## Challenge
Extract the stretch of the ST7789 driver excerpt below that runs from "That’s how we" up to and including "Screen at startup!", copying it word for word.

#### Quoted text

That’s how we load the LCD Driver and ST7789 Driver on NuttX!
What about ESP32-C3?
For ESP32-C3: This is how we load the LCD Driver and ST7789 Driver at startup…
In a while we’ll boot NuttX to load the ST7789 Driver but…
How will we know if the ST7789 Driver is really working?
Here’s an idea… Let’s render a Pink Screen at startup!
This is how we do it: st7789.c
// Called by board_lcd_getdev during NuttX startup
// to init the ST7789 driver
FAR struct lcd_dev_s *st7789_lcdinitialize(FAR struct spi_dev_s *spi) {
...
// Disable sleep mode
st7789_sleep(priv, false);
// Set to 16-bit colour
st7789_bpp(priv, ST7789_BPP);
// Set display orientation
st7789_setorientation(priv);
// Enable display
st7789_display(priv, true);
// Fill the screen with pink
st7789_fill(priv, 0xAAAA);
// Previously: Fill the screen with white
// st7789_fill(priv, 0xFFFF);
Recalls that st7789_lcdinitialize is called by board_lcd_getdev during NuttX startup.

########
#### Provided records

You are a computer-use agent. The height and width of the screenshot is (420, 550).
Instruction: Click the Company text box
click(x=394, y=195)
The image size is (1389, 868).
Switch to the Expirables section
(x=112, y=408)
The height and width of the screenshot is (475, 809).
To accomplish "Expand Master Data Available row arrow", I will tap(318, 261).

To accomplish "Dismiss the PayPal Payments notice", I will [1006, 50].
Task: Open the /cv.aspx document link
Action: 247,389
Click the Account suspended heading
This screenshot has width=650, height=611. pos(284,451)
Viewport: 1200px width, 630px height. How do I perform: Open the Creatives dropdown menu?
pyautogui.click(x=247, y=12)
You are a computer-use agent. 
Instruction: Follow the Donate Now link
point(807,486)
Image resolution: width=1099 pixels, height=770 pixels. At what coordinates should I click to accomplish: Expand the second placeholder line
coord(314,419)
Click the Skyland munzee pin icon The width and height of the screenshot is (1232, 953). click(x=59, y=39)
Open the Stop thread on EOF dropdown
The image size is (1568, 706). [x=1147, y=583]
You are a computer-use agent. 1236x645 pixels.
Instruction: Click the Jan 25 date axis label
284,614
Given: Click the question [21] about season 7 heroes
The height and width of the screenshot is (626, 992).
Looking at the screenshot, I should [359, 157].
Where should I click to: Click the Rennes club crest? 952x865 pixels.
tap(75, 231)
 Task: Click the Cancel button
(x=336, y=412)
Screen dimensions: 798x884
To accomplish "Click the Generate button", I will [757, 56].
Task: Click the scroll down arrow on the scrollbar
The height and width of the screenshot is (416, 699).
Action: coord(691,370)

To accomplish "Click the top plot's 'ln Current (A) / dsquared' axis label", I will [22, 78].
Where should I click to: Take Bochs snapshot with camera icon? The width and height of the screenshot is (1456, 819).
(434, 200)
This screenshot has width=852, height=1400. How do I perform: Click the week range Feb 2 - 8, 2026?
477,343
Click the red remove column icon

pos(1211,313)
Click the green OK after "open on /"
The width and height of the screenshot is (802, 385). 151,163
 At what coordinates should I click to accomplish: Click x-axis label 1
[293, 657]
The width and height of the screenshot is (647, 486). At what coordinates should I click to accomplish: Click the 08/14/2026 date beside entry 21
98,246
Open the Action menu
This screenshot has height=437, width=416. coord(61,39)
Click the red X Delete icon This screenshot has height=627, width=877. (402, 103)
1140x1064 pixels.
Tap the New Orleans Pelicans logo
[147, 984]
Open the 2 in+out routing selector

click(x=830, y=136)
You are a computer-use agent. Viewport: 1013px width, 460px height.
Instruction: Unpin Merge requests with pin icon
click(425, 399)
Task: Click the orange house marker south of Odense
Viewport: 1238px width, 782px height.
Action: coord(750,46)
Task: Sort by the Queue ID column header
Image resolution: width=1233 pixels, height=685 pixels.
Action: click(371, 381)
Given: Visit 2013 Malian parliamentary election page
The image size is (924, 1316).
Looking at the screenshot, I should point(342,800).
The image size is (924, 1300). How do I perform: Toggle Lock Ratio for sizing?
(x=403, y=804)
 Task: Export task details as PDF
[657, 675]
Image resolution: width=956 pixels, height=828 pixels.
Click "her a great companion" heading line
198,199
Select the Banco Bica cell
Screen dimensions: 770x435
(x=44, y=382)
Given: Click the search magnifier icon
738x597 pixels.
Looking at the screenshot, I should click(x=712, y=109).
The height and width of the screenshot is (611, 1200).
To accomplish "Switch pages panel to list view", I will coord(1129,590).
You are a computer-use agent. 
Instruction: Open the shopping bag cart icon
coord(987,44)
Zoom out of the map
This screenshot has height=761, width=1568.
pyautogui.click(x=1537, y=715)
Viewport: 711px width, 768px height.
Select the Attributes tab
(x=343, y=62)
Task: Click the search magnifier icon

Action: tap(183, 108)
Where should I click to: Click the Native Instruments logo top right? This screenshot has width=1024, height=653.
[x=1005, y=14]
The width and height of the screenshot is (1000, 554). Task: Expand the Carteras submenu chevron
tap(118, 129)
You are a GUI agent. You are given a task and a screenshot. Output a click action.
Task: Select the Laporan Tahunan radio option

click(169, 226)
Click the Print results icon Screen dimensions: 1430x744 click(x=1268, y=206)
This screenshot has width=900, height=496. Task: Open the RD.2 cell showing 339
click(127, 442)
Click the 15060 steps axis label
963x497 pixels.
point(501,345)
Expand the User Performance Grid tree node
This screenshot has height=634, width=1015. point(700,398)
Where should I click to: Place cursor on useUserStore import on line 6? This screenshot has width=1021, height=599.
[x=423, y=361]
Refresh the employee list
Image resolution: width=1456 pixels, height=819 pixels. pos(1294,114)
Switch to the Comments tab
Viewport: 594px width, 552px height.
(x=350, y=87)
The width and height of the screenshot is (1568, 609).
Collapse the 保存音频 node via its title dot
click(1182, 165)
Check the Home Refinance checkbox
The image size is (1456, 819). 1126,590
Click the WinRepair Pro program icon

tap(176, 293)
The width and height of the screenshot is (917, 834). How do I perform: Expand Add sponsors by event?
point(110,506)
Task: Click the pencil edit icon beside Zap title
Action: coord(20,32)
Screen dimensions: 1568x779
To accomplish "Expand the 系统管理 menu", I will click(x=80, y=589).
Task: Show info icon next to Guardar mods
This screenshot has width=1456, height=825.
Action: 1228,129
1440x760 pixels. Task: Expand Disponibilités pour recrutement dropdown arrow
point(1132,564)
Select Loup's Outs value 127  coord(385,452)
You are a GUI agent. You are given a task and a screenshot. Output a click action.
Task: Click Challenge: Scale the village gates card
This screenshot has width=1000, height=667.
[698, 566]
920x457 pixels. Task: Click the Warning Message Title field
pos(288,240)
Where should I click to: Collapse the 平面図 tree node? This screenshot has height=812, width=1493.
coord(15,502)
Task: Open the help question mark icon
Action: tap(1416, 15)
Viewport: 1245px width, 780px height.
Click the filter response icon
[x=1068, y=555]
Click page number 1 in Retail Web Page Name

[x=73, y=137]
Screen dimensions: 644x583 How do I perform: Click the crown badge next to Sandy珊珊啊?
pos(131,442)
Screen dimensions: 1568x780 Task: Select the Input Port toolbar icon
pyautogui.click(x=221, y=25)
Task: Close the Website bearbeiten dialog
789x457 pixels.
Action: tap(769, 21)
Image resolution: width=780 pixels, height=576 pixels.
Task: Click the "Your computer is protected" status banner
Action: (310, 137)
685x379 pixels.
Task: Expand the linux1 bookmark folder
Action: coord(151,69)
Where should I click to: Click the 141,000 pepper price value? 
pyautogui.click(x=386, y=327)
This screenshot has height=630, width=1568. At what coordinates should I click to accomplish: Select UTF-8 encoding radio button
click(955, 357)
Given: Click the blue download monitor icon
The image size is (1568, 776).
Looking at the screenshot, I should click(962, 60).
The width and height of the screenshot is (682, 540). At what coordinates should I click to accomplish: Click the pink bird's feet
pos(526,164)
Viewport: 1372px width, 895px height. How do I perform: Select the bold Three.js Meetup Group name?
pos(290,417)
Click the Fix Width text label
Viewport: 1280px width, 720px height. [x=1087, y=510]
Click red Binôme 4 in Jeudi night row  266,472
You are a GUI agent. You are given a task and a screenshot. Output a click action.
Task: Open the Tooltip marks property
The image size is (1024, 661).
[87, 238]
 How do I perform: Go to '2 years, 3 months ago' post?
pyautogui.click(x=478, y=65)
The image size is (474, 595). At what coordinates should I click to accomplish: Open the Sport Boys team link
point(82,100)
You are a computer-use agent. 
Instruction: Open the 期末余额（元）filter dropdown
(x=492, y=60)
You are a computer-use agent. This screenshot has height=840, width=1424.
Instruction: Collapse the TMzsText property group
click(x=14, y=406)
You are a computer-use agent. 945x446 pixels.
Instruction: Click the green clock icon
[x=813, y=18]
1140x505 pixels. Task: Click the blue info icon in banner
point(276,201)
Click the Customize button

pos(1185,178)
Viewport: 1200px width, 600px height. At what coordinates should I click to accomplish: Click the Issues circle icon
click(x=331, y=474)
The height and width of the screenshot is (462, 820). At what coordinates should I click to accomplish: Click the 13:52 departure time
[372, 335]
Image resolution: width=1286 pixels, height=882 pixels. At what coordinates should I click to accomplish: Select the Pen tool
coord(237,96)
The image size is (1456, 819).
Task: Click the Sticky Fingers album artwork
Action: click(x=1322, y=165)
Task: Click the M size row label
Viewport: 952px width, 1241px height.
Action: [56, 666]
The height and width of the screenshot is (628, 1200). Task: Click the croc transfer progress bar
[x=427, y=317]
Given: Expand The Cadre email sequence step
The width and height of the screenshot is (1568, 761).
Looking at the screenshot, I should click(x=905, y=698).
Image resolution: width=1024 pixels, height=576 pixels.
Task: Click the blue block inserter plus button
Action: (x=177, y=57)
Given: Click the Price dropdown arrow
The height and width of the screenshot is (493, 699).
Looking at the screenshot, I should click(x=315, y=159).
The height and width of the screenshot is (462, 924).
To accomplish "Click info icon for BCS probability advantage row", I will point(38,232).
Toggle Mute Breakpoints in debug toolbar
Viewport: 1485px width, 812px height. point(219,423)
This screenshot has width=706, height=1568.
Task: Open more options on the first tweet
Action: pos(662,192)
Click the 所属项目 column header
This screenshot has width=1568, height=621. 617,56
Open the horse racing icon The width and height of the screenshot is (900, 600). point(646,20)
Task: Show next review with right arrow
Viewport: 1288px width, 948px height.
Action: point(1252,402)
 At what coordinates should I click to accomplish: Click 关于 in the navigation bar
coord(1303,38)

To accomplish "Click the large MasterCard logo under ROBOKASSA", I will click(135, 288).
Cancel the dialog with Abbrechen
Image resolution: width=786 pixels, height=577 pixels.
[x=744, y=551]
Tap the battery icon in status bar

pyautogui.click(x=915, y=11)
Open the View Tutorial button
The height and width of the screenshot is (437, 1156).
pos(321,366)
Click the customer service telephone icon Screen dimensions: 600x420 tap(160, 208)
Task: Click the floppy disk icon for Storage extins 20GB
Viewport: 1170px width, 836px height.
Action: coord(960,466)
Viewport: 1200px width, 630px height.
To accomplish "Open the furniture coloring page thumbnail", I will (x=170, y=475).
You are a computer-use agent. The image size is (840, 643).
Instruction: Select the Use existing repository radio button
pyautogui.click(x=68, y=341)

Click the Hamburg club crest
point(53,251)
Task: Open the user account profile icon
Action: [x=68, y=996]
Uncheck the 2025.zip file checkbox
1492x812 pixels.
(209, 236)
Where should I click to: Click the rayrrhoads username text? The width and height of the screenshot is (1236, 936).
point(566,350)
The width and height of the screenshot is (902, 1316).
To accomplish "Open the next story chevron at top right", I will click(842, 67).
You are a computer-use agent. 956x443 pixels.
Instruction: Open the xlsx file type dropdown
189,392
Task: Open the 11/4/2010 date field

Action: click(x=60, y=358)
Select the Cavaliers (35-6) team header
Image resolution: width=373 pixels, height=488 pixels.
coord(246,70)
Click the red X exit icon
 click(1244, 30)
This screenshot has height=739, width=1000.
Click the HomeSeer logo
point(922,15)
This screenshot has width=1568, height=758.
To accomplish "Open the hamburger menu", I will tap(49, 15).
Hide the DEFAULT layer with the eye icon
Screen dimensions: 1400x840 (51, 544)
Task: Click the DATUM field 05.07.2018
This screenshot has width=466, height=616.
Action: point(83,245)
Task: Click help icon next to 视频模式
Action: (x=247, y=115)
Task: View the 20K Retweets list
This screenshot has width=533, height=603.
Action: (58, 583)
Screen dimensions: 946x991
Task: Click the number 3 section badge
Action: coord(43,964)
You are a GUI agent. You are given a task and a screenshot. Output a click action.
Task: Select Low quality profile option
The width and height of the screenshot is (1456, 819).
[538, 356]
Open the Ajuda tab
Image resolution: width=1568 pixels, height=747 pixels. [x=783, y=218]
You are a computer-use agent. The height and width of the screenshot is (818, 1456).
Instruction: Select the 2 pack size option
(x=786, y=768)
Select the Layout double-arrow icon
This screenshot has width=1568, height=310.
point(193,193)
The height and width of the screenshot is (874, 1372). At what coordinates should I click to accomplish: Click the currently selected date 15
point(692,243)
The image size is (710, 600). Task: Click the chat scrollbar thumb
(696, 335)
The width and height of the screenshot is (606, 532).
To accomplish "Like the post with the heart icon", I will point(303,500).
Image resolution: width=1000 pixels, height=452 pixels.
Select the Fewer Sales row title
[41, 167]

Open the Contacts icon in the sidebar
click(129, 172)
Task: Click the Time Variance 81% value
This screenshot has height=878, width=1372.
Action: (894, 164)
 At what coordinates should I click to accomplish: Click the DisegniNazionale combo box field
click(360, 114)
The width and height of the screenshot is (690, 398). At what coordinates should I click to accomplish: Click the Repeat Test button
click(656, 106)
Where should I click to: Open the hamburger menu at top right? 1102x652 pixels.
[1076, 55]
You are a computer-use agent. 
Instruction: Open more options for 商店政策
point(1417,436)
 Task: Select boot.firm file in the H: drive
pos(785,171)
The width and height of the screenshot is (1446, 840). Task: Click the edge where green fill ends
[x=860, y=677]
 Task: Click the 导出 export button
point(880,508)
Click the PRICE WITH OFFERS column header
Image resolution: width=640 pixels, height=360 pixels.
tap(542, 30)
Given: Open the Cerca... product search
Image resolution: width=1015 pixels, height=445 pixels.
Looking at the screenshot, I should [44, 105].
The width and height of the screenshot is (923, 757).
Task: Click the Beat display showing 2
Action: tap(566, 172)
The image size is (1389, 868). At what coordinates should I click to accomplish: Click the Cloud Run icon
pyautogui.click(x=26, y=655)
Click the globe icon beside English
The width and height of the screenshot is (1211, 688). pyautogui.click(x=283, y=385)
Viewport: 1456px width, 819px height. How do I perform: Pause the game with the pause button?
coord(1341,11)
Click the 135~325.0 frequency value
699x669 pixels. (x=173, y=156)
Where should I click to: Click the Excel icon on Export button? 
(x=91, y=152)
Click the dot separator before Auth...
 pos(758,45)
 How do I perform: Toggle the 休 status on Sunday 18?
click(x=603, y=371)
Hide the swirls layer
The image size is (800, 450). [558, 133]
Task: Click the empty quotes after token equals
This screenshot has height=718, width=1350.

########

## Full solution
That’s how we load the LCD Driver and ST7789 Driver on NuttX!
What about ESP32-C3?
For ESP32-C3: This is how we load the LCD Driver and ST7789 Driver at startup…
In a while we’ll boot NuttX to load the ST7789 Driver but…
How will we know if the ST7789 Driver is really working?
Here’s an idea… Let’s render a Pink Screen at startup!